In June of 1782, the Continental Congress selected the bald eagle as the emblem of our nation and made it the central figure of the United States of America. At that time, Benjamin Franklin remarked that no bird with such bad habits should represent the country. William Bartram described the bald eagle, in his diaries of April 1773, as an “execrable tyrant who supports his assumed dignity and grandeur by rapine and violence, extorting unreasonable tribute and subsidy from all the feathered nations.” In other words, the eagle is not popular in birdland.

There are still some who question the choice of a notorious predator and sometime-felon with perpetual bad breath as our representative. Actually, considering the shenanigans of some politicians since Ben’s time, the eagle seems an appropriate choice.

Ironically, they who bestowed the honor failed to create laws to protect the eagle. Not until the latter part of the past century was such protection provided, albeit inadequately: There are loopholes, called variances, that allow the powers-that-be to overrun his habitat almost at will. Thus, even though the eagle has rebounded, the national bird is said only to have “stabilized — probably plateaued” here in our region.

In the 1970s, when we thought his kind might expire, there was some discussion of a successor. Who would carry Jupiter’s thunderbolts in his stead? The popular dove, long a cliché for love and peace, is a hypocrite, said to be quite vicious beneath its perfectly groomed plumage. A blue jay is all bluff and empty rhetoric. The raven is majestic and articulate but is said to consort with seers.

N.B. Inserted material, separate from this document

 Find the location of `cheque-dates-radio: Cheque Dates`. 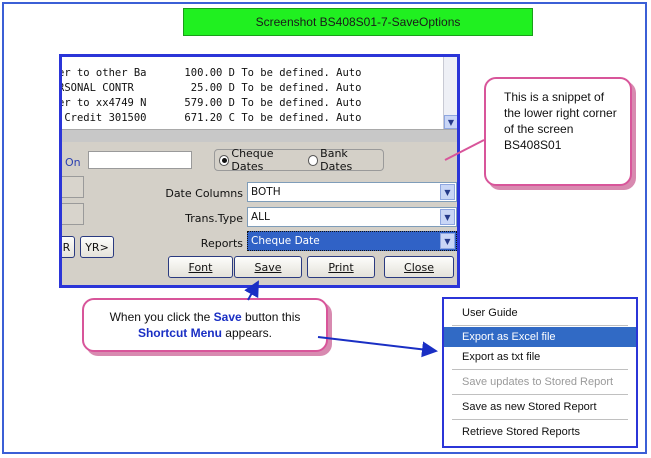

Thus the eagle remains on the seal regardless of an occasional lapse of morals. But what the heck, everyone does it. Right?

When I came to live here on the Chesapeake, 20 years ago, sightings of eagles were few. Old-timers who had seen them waddling about the beach, or clomping about on residential rooftops munching on an enormous fish entertained us with such droll tales.

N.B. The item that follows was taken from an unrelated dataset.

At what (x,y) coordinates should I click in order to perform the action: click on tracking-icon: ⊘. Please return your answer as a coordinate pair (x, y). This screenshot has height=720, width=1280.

Then, one spring day, an eagle came into my midst. At the tip of a tall oak in my neighbor’s yard, he perched and preened for half an hour while we watched at close range. Regal and unruffled, he ignored an angry flock of crows and gulls protesting his presence. When finally he took flight, his broad wings were wide as our country lane where he flew very low for a block before taking to the blue yonder. He was huge, his white head luminous as moonlight.

I was reminded then of a close encounter, in 1964, with that other wily politician, Lyndon B. Johnson. He stood on the running board of a sleek black limo as it slowly cruised the tarmac of an airbase runway. He smiled and waved and paused often to shake hands with many of the small group gathered there. He was Texas-tailored and booted, his trademark white Stetson dazzling in the California sunlight. No matter our politics: We all were pushovers for his brand of showmanship.

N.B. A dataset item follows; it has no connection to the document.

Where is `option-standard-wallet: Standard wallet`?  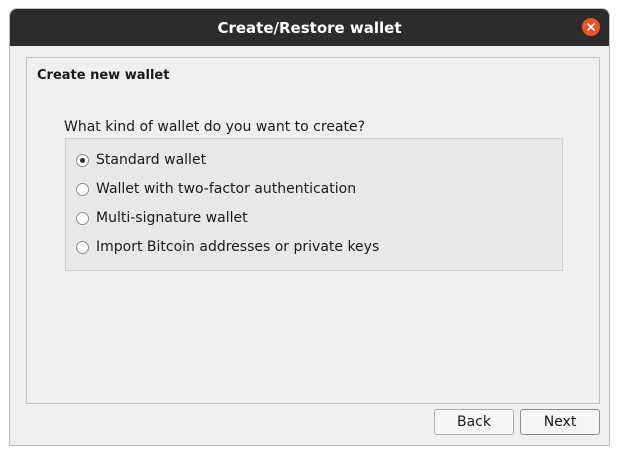 option-standard-wallet: Standard wallet is located at coordinates (141, 160).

To see an eagle soar is to see power and freedom in action and to understand why his supporters of 1782 fought for him as their choice. To see an eagle at close range is to overlook his frailties.

But, with eagles as with politicians, few is probably better. It would not do to see such a specimen relegated to the status of common nuisance, just one of the masses. And a local power-line bearing a shoulder-to-shoulder flock of eagles would not be a good thing.